- _Written task_
Copy word for word the part of the rows that opens with the line containing "Where should I click to: Show" and closes with the line containing "pyautogui.click(x=200, y=522)", including both of those lines.

Extracted data entries:
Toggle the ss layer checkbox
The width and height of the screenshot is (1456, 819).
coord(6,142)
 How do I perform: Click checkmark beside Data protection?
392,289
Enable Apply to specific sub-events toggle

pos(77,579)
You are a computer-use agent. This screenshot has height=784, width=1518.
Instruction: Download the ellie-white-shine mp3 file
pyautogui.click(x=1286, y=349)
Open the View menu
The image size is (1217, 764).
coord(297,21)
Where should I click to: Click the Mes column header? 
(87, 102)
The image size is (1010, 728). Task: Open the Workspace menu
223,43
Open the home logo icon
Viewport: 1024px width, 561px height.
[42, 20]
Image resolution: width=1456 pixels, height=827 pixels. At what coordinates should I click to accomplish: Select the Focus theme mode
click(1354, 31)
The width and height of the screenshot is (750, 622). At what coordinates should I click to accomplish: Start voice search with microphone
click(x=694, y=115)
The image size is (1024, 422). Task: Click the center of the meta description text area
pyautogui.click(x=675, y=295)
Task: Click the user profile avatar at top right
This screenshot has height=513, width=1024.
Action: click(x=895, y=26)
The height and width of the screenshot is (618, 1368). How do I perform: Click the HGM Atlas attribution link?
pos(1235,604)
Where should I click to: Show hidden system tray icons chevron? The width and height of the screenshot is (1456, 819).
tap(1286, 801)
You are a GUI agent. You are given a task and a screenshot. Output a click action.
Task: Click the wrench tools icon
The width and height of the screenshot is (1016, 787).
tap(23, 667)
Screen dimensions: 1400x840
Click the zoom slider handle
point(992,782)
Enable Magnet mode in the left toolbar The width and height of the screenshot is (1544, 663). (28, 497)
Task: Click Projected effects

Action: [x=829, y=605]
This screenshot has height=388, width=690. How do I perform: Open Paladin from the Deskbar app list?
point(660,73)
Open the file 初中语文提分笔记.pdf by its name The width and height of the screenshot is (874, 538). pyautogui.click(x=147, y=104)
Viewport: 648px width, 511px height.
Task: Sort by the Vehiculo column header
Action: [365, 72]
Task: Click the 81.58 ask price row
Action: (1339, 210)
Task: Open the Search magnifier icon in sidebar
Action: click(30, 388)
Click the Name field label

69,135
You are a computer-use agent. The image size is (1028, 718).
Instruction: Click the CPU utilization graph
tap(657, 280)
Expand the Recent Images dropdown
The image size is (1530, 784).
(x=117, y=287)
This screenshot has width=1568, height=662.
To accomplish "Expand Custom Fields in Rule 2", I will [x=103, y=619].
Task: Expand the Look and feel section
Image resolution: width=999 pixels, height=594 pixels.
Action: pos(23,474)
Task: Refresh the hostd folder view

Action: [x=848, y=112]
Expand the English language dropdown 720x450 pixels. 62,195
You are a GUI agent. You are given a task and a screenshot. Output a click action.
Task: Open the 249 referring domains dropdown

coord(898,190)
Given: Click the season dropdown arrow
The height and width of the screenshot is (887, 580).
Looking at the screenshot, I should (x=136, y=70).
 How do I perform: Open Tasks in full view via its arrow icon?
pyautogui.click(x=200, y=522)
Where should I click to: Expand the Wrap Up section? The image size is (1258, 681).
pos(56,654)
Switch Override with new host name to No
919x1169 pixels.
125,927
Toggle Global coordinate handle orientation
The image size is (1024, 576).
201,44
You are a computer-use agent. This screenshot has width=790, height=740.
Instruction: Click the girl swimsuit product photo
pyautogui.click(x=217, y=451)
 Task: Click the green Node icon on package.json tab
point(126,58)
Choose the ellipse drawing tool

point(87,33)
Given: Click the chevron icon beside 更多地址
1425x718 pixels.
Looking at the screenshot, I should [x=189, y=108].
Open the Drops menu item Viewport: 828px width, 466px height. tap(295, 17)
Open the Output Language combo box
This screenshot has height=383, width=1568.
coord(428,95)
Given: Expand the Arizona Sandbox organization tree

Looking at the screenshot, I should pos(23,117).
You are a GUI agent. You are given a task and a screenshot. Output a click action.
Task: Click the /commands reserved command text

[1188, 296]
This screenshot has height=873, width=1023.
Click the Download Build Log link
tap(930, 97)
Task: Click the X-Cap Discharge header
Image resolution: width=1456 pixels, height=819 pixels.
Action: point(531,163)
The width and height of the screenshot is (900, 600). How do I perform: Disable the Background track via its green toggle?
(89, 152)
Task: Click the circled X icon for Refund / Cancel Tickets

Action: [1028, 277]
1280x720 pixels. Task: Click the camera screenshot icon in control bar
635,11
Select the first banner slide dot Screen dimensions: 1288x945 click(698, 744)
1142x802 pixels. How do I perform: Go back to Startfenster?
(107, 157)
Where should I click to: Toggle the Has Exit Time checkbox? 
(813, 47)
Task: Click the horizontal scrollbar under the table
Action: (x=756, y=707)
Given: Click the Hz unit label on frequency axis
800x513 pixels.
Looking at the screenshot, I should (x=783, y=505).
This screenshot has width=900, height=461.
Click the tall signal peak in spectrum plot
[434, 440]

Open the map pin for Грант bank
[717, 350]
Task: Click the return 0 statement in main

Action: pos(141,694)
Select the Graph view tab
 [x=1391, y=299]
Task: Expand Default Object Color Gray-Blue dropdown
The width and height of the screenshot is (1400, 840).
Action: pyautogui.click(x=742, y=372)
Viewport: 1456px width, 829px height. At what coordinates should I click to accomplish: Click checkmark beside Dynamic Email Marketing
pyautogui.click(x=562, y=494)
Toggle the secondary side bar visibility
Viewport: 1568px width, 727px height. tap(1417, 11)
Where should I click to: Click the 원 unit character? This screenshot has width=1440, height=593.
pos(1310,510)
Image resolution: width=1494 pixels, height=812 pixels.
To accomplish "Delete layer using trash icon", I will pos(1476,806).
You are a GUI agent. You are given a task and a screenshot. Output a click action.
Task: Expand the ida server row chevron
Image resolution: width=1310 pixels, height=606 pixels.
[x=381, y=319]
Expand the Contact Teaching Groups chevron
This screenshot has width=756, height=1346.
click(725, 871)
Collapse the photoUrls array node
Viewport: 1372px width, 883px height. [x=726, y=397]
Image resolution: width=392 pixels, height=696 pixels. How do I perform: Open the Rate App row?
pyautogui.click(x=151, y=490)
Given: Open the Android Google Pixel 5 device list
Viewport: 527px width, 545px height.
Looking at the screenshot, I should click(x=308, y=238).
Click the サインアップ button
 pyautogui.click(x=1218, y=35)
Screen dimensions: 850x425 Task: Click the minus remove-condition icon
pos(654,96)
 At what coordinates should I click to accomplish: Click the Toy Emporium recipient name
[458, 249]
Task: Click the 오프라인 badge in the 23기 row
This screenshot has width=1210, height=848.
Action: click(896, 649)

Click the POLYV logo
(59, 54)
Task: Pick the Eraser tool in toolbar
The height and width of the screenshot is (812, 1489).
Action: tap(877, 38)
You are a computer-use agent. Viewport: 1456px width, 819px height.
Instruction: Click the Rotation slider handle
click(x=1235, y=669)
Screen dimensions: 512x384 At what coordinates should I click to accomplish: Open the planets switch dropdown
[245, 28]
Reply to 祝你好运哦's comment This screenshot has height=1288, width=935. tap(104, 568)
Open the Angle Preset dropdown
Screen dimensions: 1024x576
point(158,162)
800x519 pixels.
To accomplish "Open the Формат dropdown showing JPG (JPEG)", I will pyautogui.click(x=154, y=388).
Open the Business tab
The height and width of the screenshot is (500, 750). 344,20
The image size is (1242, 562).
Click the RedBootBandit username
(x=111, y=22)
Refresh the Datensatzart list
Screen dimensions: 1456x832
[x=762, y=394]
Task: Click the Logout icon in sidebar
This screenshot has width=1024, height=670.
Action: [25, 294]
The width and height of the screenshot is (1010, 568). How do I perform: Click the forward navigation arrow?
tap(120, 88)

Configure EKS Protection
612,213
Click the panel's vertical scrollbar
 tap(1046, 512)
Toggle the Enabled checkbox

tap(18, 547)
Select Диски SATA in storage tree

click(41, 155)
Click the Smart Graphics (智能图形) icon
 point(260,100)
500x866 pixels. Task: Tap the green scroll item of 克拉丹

- _Full answer_
Where should I click to: Show hidden system tray icons chevron? The width and height of the screenshot is (1456, 819).
tap(1286, 801)
You are a GUI agent. You are given a task and a screenshot. Output a click action.
Task: Click the wrench tools icon
The width and height of the screenshot is (1016, 787).
tap(23, 667)
Screen dimensions: 1400x840
Click the zoom slider handle
point(992,782)
Enable Magnet mode in the left toolbar The width and height of the screenshot is (1544, 663). (28, 497)
Task: Click Projected effects

Action: [x=829, y=605]
This screenshot has height=388, width=690. How do I perform: Open Paladin from the Deskbar app list?
point(660,73)
Open the file 初中语文提分笔记.pdf by its name The width and height of the screenshot is (874, 538). pyautogui.click(x=147, y=104)
Viewport: 648px width, 511px height.
Task: Sort by the Vehiculo column header
Action: [365, 72]
Task: Click the 81.58 ask price row
Action: (1339, 210)
Task: Open the Search magnifier icon in sidebar
Action: click(30, 388)
Click the Name field label

69,135
You are a computer-use agent. The image size is (1028, 718).
Instruction: Click the CPU utilization graph
tap(657, 280)
Expand the Recent Images dropdown
The image size is (1530, 784).
(x=117, y=287)
This screenshot has width=1568, height=662.
To accomplish "Expand Custom Fields in Rule 2", I will [x=103, y=619].
Task: Expand the Look and feel section
Image resolution: width=999 pixels, height=594 pixels.
Action: pos(23,474)
Task: Refresh the hostd folder view

Action: [x=848, y=112]
Expand the English language dropdown 720x450 pixels. 62,195
You are a GUI agent. You are given a task and a screenshot. Output a click action.
Task: Open the 249 referring domains dropdown

coord(898,190)
Given: Click the season dropdown arrow
The height and width of the screenshot is (887, 580).
Looking at the screenshot, I should (x=136, y=70).
 How do I perform: Open Tasks in full view via its arrow icon?
pyautogui.click(x=200, y=522)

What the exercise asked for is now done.